Huge protests have swept Belarus since Aleksander Lukashenko fraudulently claimed to have won 80 percent of the vote in the Aug. 9 presidential election. The country’s future may now hinge on Russian President Vladimir Putin.

Lukashenko has ruled Belarus since 1994, not without popular support, even gaining the sobriquet “Batka” (“father”). But in recent weeks, enraged citizens from all walks of life — including factory workers, doctors and journalists — have been demonstrating and striking, and young women have suddenly become the face of the opposition. Svetlana Tikhanovskaya, the former teacher whom many believe won the election, is not organizing the protests, but her resolve is channeling the widespread discontent.

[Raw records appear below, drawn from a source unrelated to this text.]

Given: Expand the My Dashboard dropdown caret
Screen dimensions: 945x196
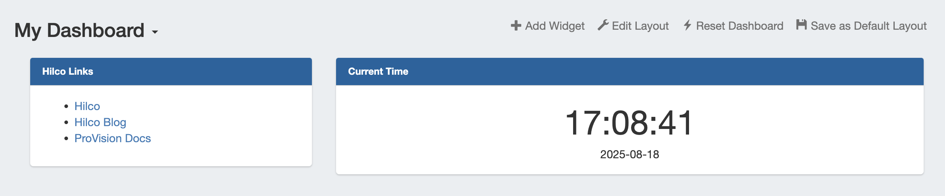Looking at the screenshot, I should [155, 32].
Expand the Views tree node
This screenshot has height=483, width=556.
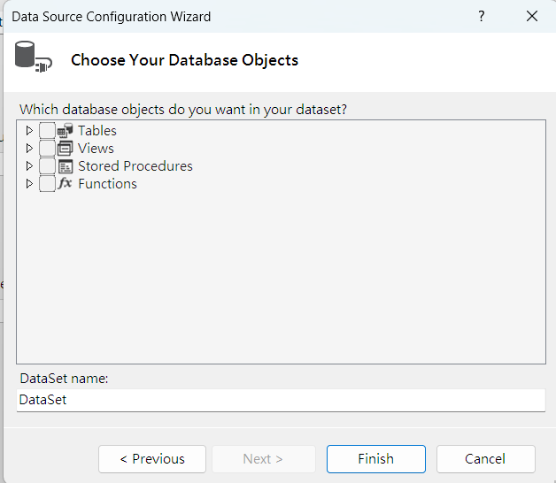click(29, 149)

Belarus, which has been stable for most of Lukashenko’s rule, has often seemed to visitors like a neverland between Europe and the former Soviet Union. The country borders three European Union member states (Latvia, Lithuania and Poland), and its capital, Minsk, has clean streets and comfortable cafes. But shopkeepers sell bronze statues of Stalin and mugs emblazoned with the hammer and sickle and “Long Live USSR.”

I passed through Minsk last month en route from New York to Moscow. There were grumblings about political arrests, including those of Tikhanovskaya’s husband, Sergei Tikhanovsky, and Viktor Babariko, the millionaire and former Belgazprombank CEO who had been the clear front-runner in earlier presidential opinion polls. But many observers thought that peaceful and obedient Belarusians — who even stopped at traffic lights when occasionally demonstrating for their rights — would not protest en masse.

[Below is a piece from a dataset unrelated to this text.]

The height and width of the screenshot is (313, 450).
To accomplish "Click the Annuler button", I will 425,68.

“Now that (Tikhanovsky and Babariko) are neutralized, Batka is going to stay in power,” Svetlana Alexievich, winner of the 2015 Nobel Prize in literature, told me. Alexievich now says that she “doesn’t recognize” her formerly acquiescent fellow citizens who have taken to the streets. So, what is motivating them?

Lukashenko’s election in 1994 bucked the prevailing liberal trend in Central and Eastern Europe, where pro-Western, pro-market governments quickly consolidated power. He initially governed as an autocratic social populist, appealing to ordinary, Soviet-minded citizens who were comfortable working for the state and fearful of private ownership. But his rule became increasingly bureaucratic, with modern professional managers working under a president who was in charge of distributing wealth.

As a result, unlike Russia, Belarus has few oligarchs, and private capital is subordinate to the state bureaucracy. This arrangement has cultural and ideological roots. Lukashenko poured resources into supporting industry, agriculture, infrastructure and social benefits. He portrayed Belarus (which had never existed as a separate country until the Soviet Union collapsed) as a young state that needed his firm rule in order to remain independent from both the West and Russia.

Until recently, most Belarusians were economically secure: The country wasn’t rich, but it was free of poverty. But economic security came at the expense of fundamental rights and freedoms.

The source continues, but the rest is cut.